Nous assistons peut-être à la fin de la constante cosmologique et à l’aube d’une avancée majeure sur la nature de l’énergie noire, plus de vingt-cinq ans après la découverte de l’accélération de l’expansion de l’Univers.

Un œil vers le futur

D’autres programmes d’observations du ciel visent également à sonder la nature de l’énergie noire et à tester la théorie de la gravité en utilisant la cartographie tridimensionnelle des galaxies comme DESI, mais aussi d’autres sondes cosmologiques.

Parmi ces autres sondes de l’Univers récent, deux sont particulièrement intéressantes et complémentaires de DESI : les supernovae de type Ia et le lentillage gravitationnel, qui provient des déformations de la forme des galaxies du fait de la présence de matière le long de la trajectoire des rayons lumineux.

Côté supernovae, l’analyse cosmologique des supernovae de type Ia du programme Zwicky Transient Facility (ZTF) en combinaison avec les données de DESI devrait apporter un éclairage prometteur.

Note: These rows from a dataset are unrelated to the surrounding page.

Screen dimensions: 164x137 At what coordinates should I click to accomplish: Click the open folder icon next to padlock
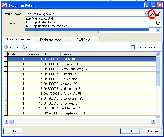(x=158, y=14)
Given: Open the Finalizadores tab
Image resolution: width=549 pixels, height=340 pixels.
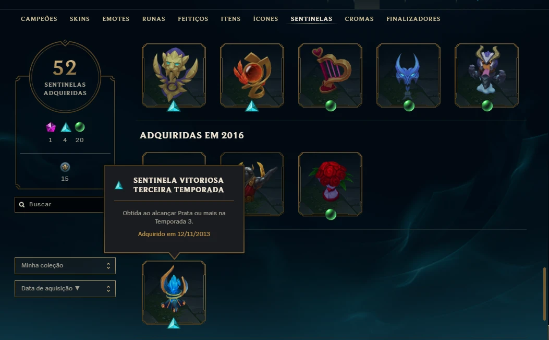Looking at the screenshot, I should 413,19.
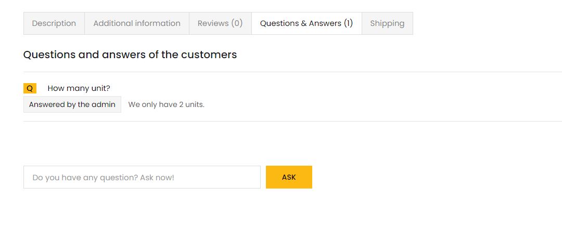562x228 pixels.
Task: Click the yellow Q question badge
Action: click(30, 88)
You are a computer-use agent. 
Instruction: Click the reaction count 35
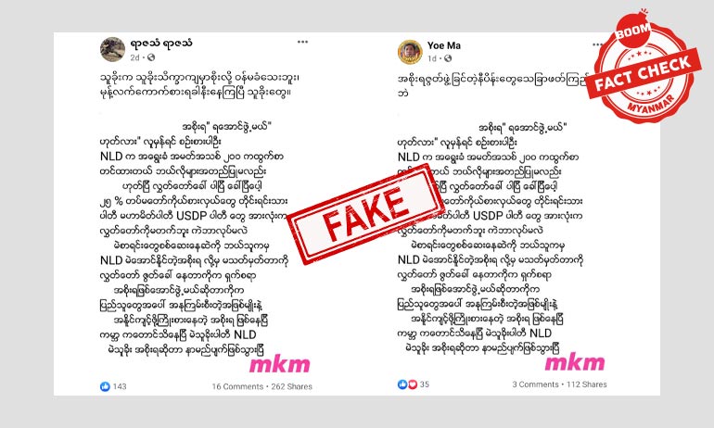(425, 384)
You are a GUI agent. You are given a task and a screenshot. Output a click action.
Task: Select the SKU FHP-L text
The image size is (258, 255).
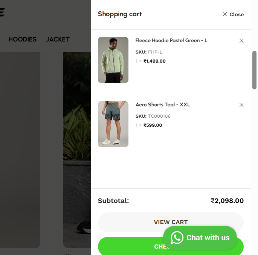click(x=155, y=52)
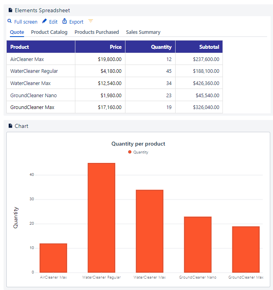Click the Edit pencil icon
The width and height of the screenshot is (273, 290).
pos(45,21)
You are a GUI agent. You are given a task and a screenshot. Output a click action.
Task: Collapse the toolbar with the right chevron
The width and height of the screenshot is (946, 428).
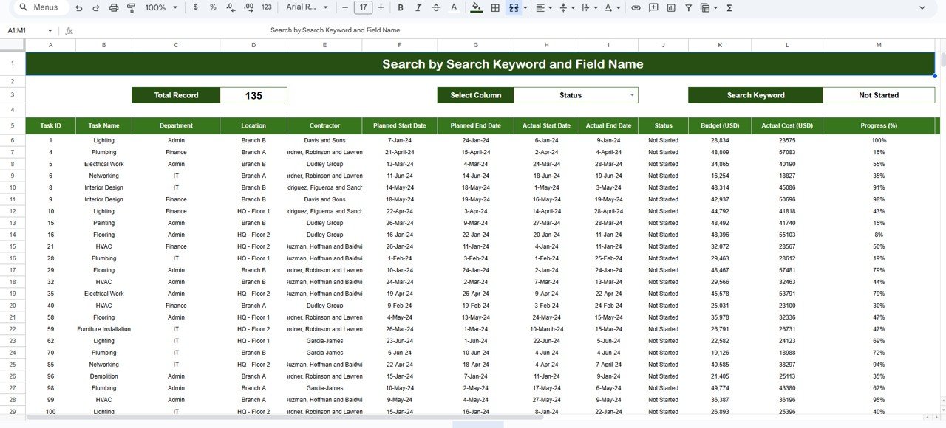[922, 7]
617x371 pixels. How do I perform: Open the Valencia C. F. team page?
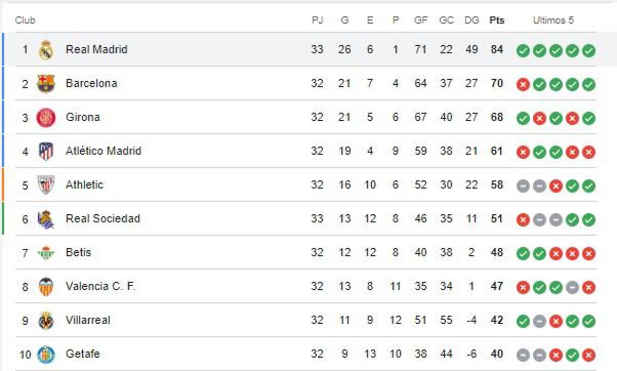point(100,286)

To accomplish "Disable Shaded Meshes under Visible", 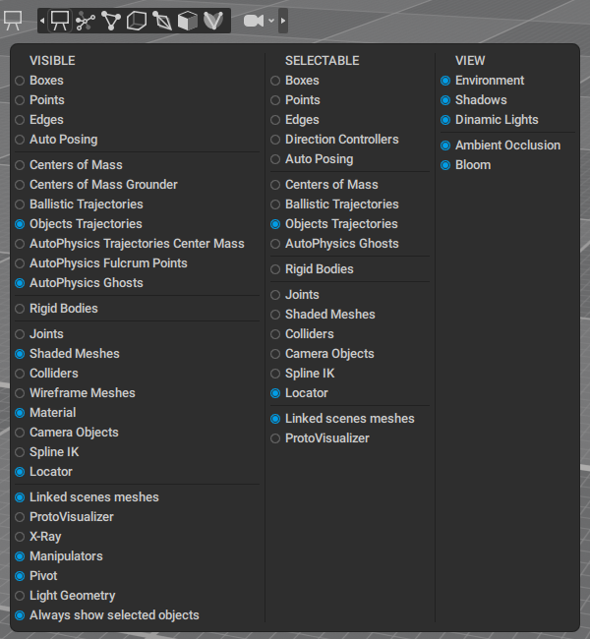I will coord(20,354).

Côté lentillage gravitationnel, le satellite européen Euclid, lancé en juillet 2023, et le programme décennal d’observation du ciel de l’observatoire Vera-Rubin (en construction au Chili, ndlr) – dont la première lumière est prévue pour l’été 2025 – apporteront de nouvelles données et de nouveaux résultats, qu’il sera très intéressant de comparer et de combiner avec l’échantillon final de DESI, d’ici fin 2026.